ACLU Praises Cleveland Mayor's Support of KKK's First Amendment Right to March

August 3, 1999

FOR IMMEDIATE RELEASE

CLEVELAND -- The American Civil Liberties Union today praised the Cleveland Mayor Michael White for his efforts to protect the First Amendment right of marchers scheduled to rally in Cleveland later this month.

The August 21st rally by the Ku Klux Klan has been the source of considerable controversy, with some community leaders critical of the decision to allow the Klan to march at all. Others have criticized the mayor for a decision allowing Klansmen to use a police garage to don their robes and hoods.

While recognizing the offensive and racist nature of the Klan's message, the ACLU today commended White for allowing the marchers to prepare in an environment safe from physical violence.

"From our perspective, allowing the use of the police garage is a public safety issue, nothing more and nothing less," said Christine Link, Executive Director of the ACLU of Ohio. "It doesn't mean the mayor endorses what the Klan has to say; it means he takes seriously his duty to avoid violence and preserve law and order."

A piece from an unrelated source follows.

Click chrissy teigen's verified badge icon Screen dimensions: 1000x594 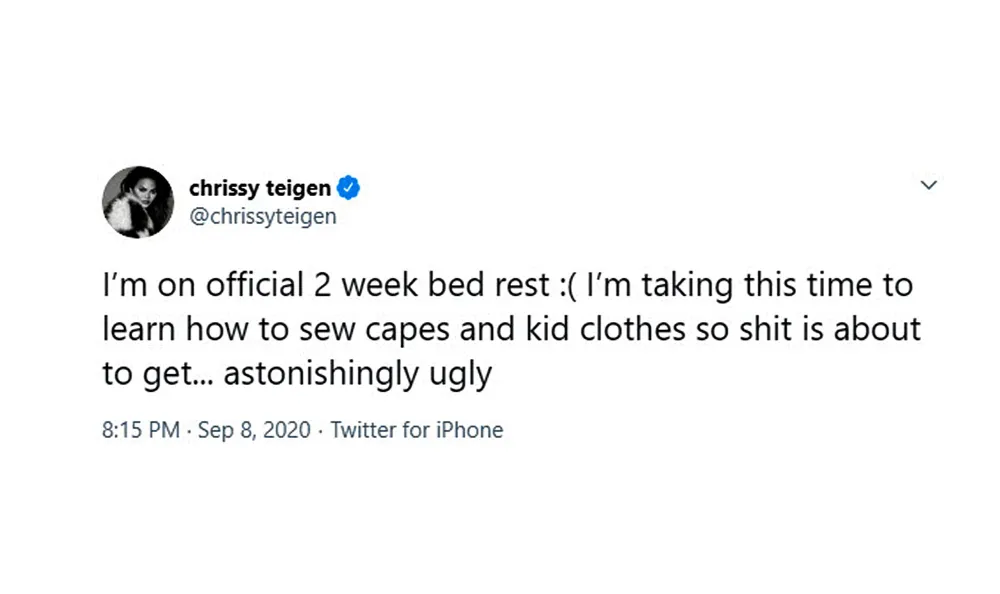348,186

Under well-established First Amendment law, organizations such as the Klan have a right to speak, and public officials are obligated allow that speech to go forward on public property.

"The mayor has taken a tough stand on a difficult issue," said ACLU Legal Director Raymond Vasvari. "No one expects his position to be popular, but the First Amendment extends its protection to even the most vile speech."

"The mayor has a legal duty to protect the First Amendment rights of unpopular speakers, and to ensure that they can deliver their message in an ordered environment, free from violence," he added. "So far, he has done his duty admirably. Mayor White should be commended."